I continu’d [the Socratic Method] some few years, but gradually left it, retaining only the habit of expressing myself in terms of modest diffidence; never using, when I advanced any thing that may possibly be disputed, the words certainly, undoubtedly, or any others that give the air of positiveness to an opinion; but rather say, I conceive or apprehend a thing to be so and so; it appears to me, or I should think it so or so, for such and such reasons; or I imagine it to be so; or it is so, if I am not mistaken.
It will moreover present a table of the internal circumstances of your country, which will very much tend to invite to it settlers of virtuous and manly minds.
It will be so far a sort of key to life, and explain many things that all men ought to have once explained to them, to give them a chance of becoming wise by foresight.
In reality, there is, perhaps, no one of our natural passions so hard to subdue as pride.
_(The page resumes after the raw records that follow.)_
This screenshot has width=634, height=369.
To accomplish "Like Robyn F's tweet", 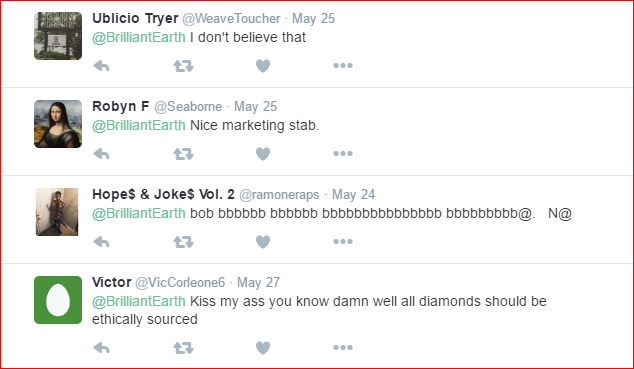I will 263,154.
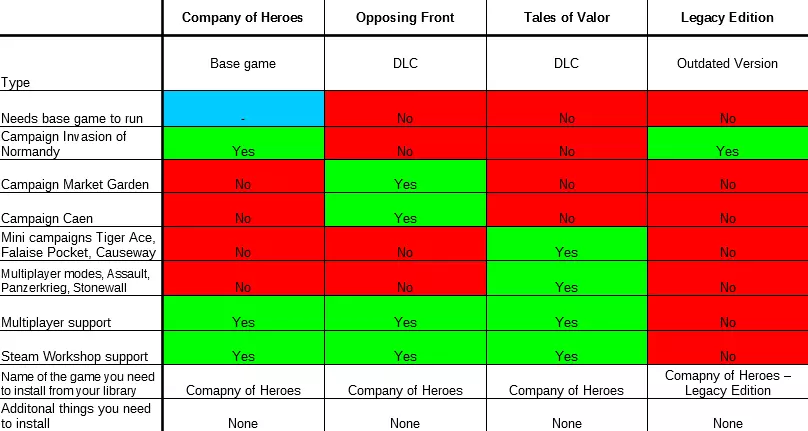Select the "Steam Workshop support" row label
The height and width of the screenshot is (431, 808).
coord(74,356)
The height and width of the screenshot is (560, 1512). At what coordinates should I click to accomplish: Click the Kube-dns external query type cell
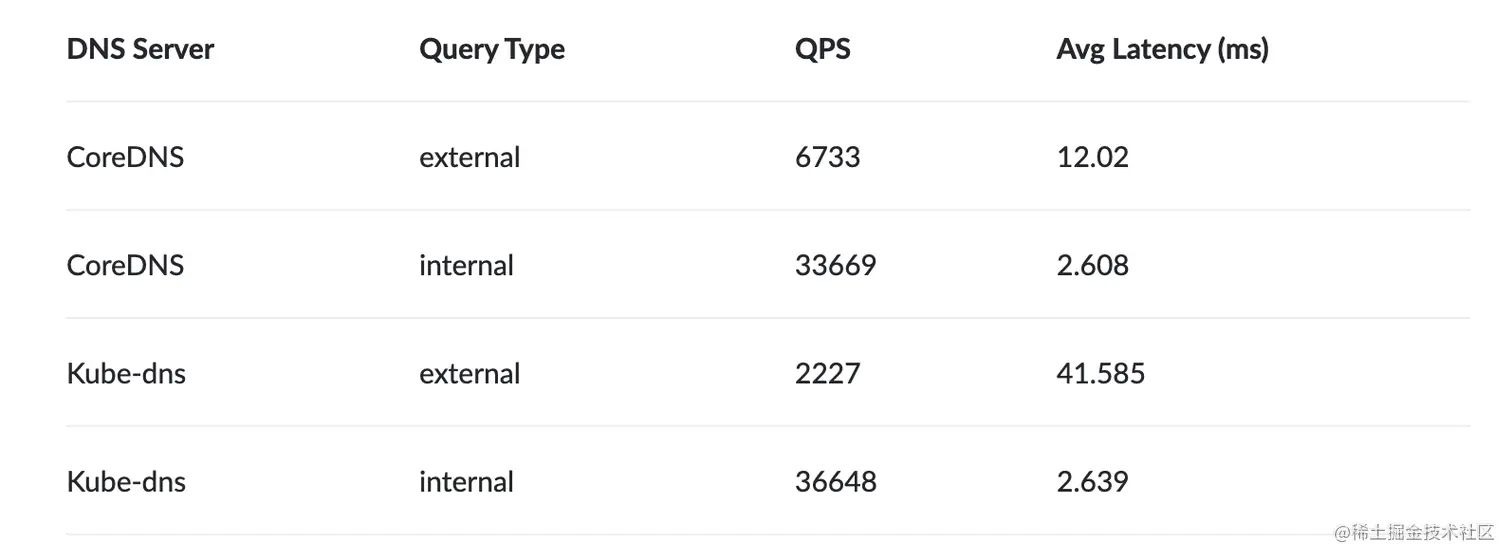[x=470, y=373]
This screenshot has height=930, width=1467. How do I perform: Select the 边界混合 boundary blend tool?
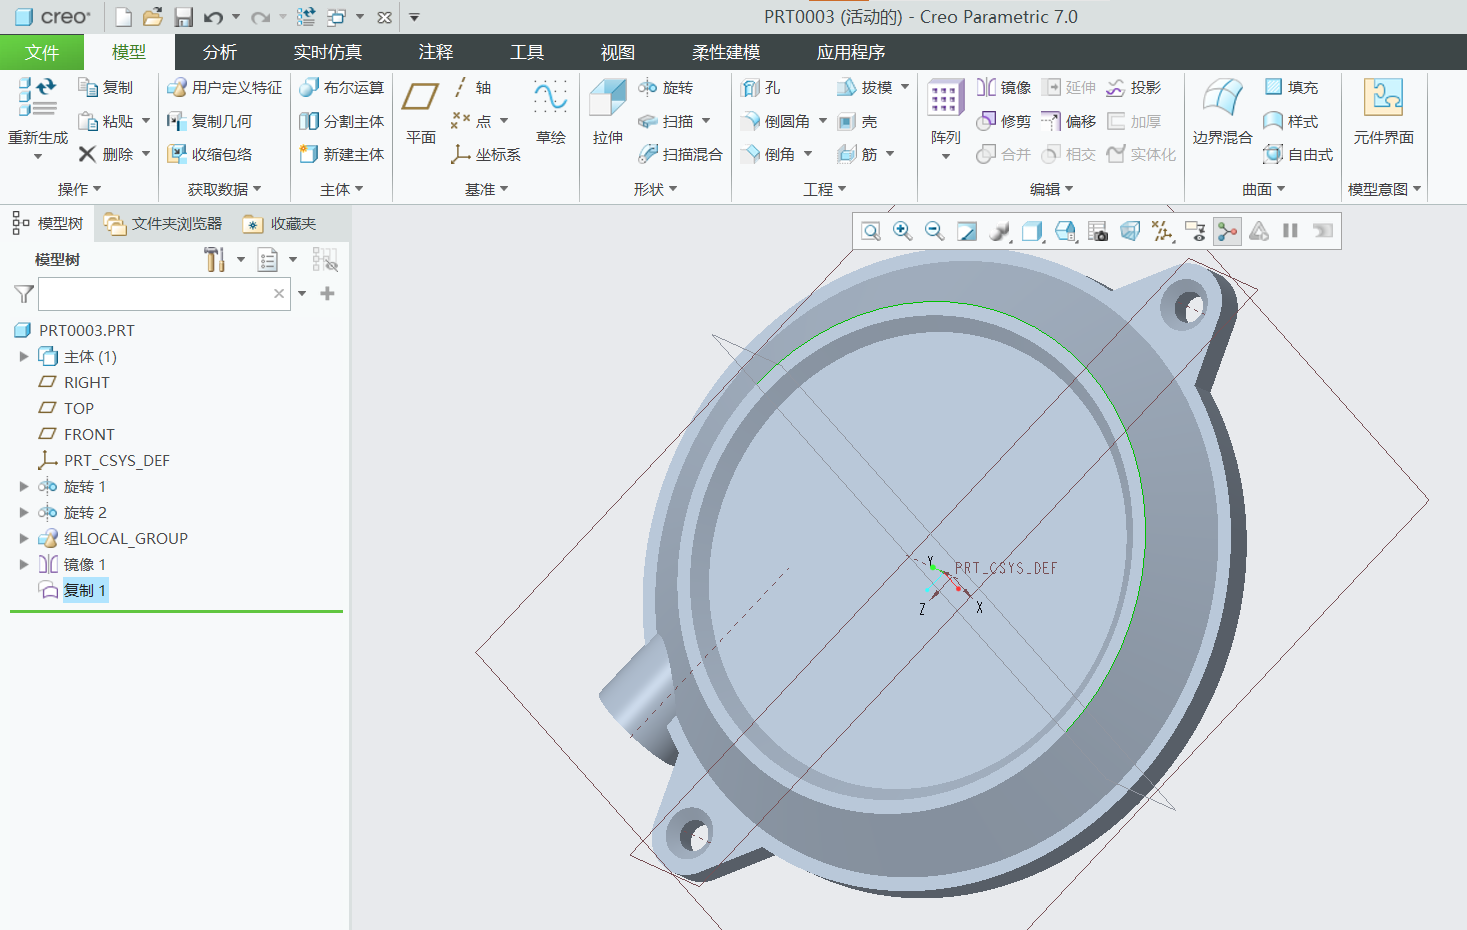coord(1222,112)
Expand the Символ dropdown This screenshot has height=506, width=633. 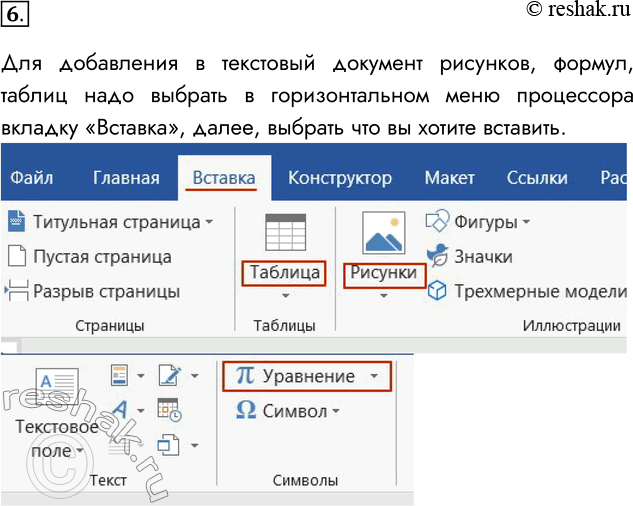tap(336, 411)
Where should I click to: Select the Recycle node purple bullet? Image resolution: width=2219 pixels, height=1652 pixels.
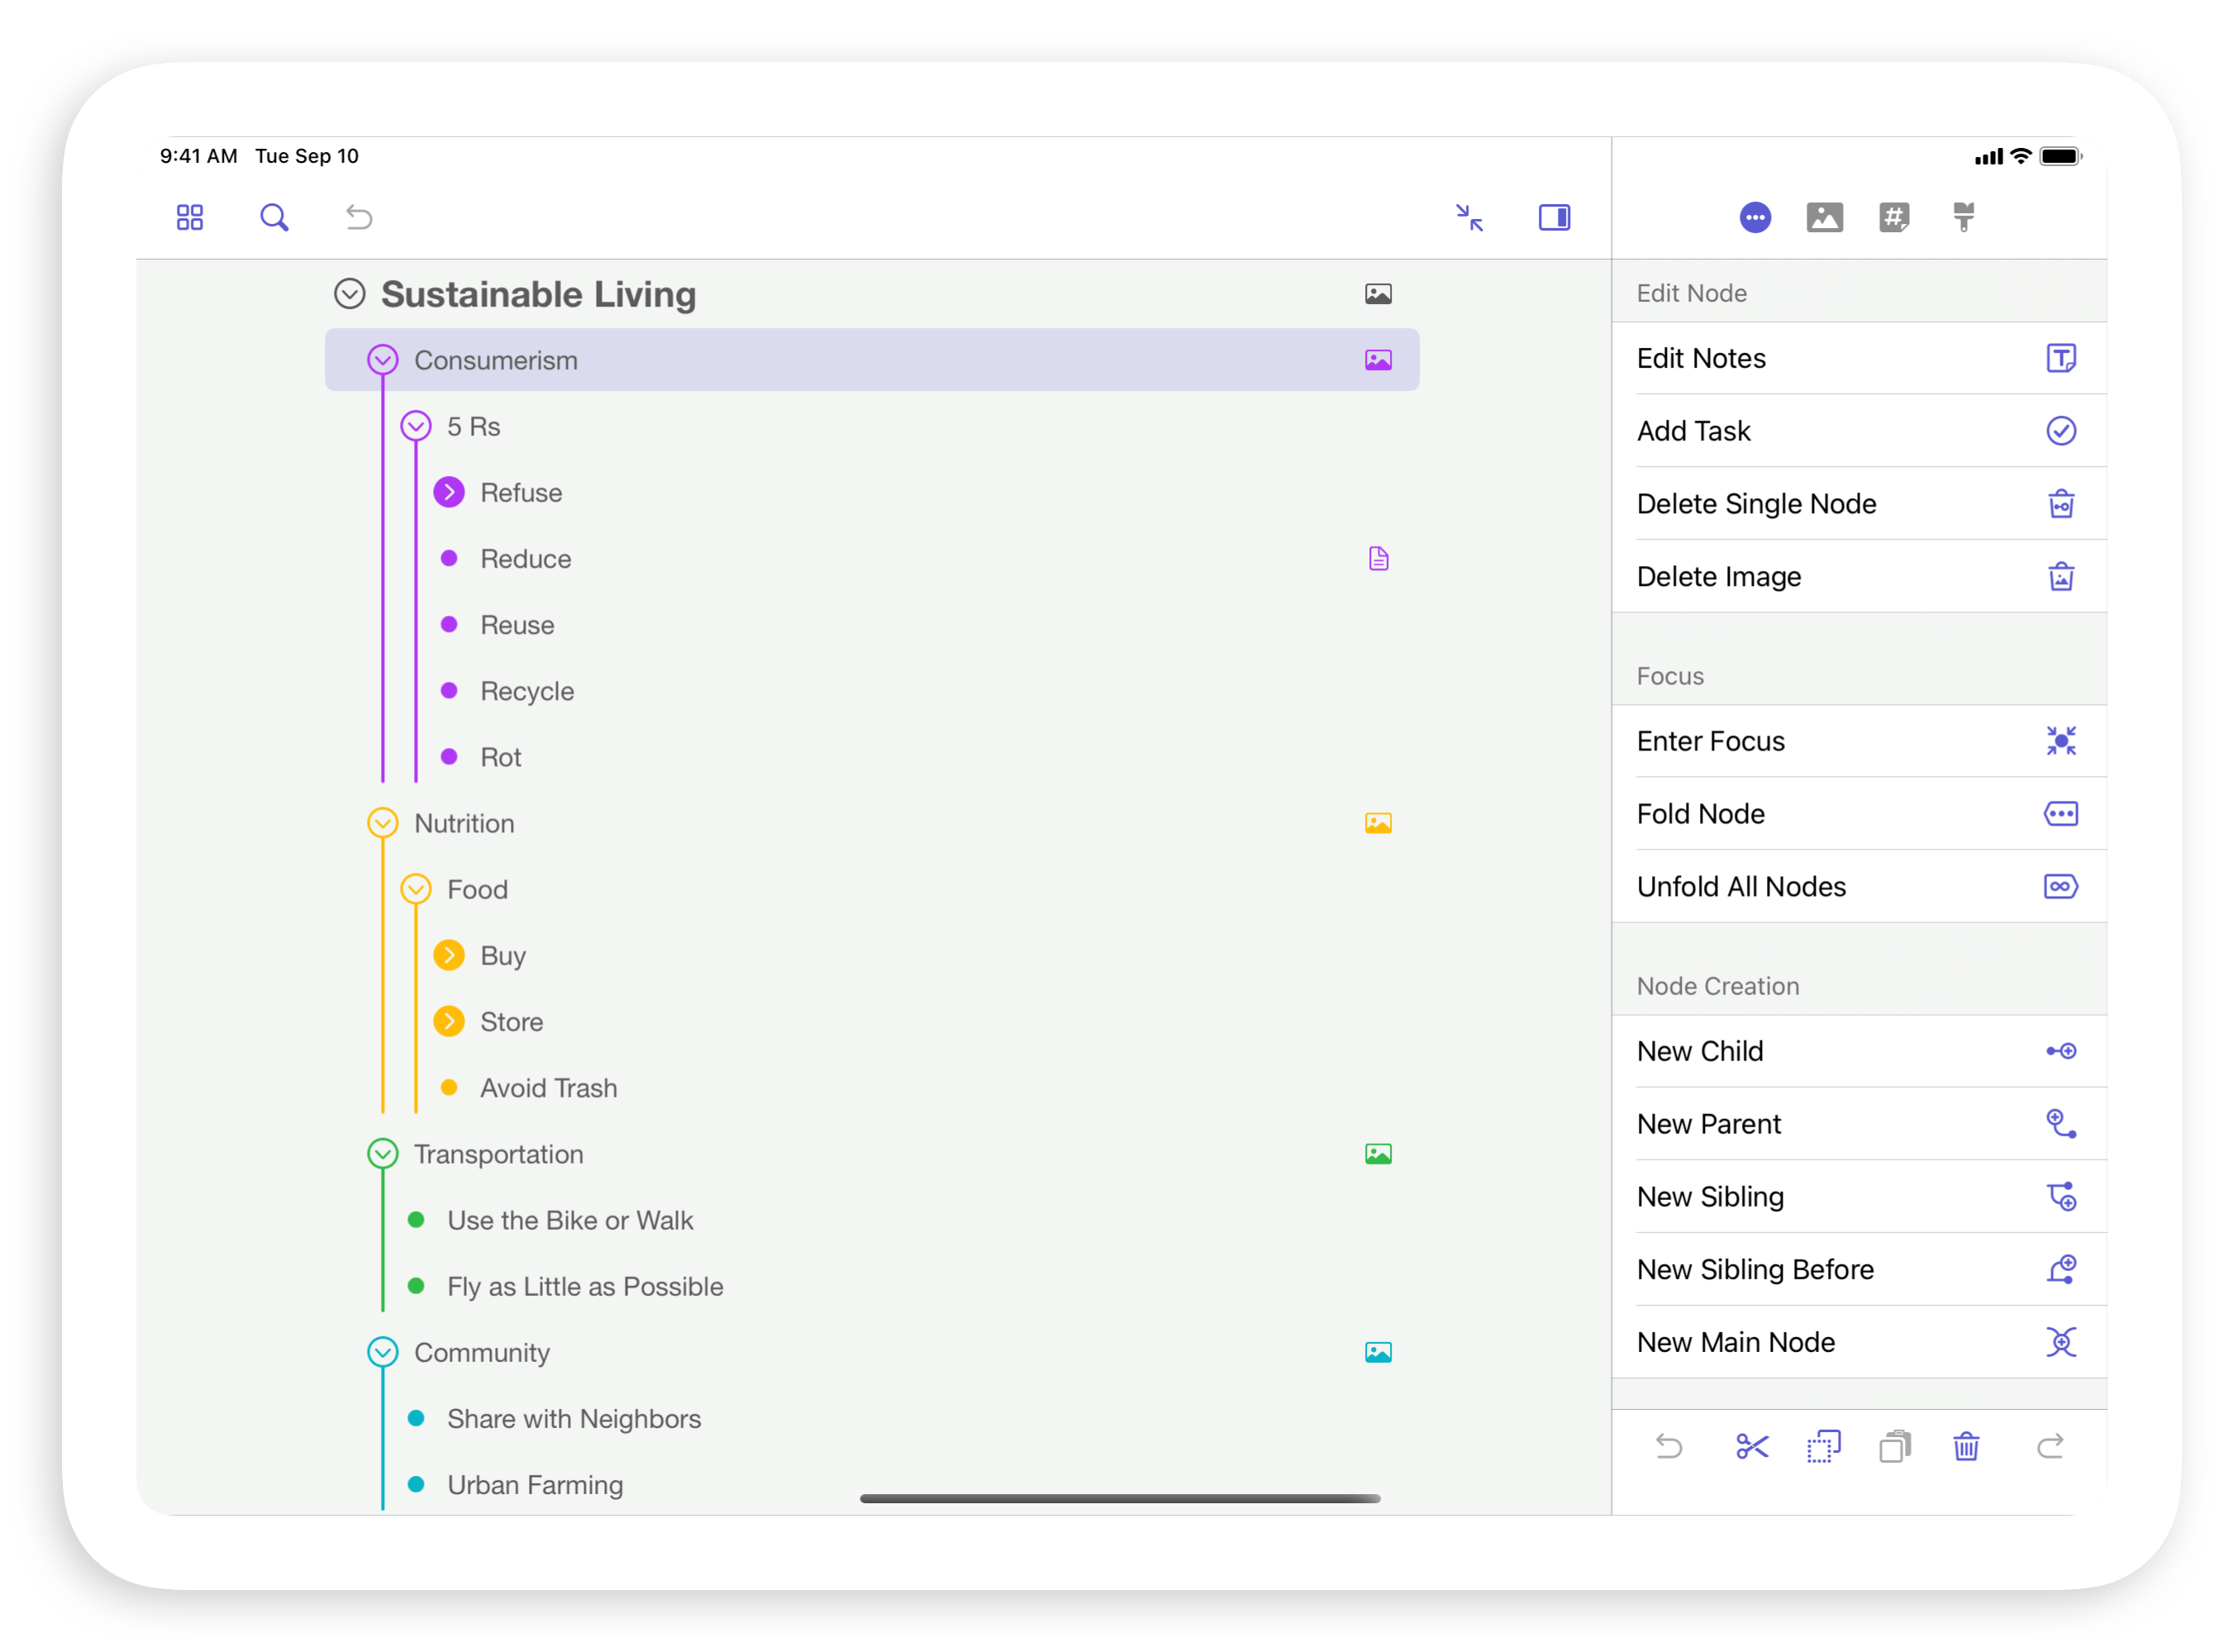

Disguise it, struggle with it, beat it down, stifle it, mortify it as much as one pleases, it is still alive, and will every now and then peep out and show itself; you will see it, perhaps, often in this history; for, even if I could conceive that I had compleatly overcome it, I should probably be proud of my humility.
I have always thought that one man of tolerable abilities may work great changes, and accomplish great affairs among mankind, if he first forms a good plan, and, cutting off all amusements or other employments that would divert his attention, makes the execution of that same plan his sole study and business.
When I disengaged myself, as above mentioned, from private business, I flatter’d myself that, by the sufficient tho’ moderate fortune I had acquir’d, I had secured leisure during the rest of my life for philosophical studies and amusements… but the publick, now considering me as a man of leisure, laid hold of me for their purposes, every part of our civil government, and almost at the same time, imposing some duty upon me.
Thus, if you teach a poor young man to shave himself, and keep his razor in order, you may contribute more to the happiness of his life than in giving him a thousand guineas. The money may be soon spent, the regret only remaining of having foolishly consumed it; but in the other case, he escapes the frequent vexation of waiting for barbers, and of their sometimes dirty fingers, offensive breaths, and dull razors; he shaves when most convenient to him, and enjoys daily the pleasure of its being done with a good instrument.
There was a great company of officers, citizens, and strangers, and, some chairs having been borrowed in the neighborhood, there was one among them very low, which fell to the lot of Mr. Shirley. Perceiving it as I sat by him, I said, “They have given you, sir, too low a seat.” “No matter,” says he, “Mr. Franklin, I find a low seat the easiest.”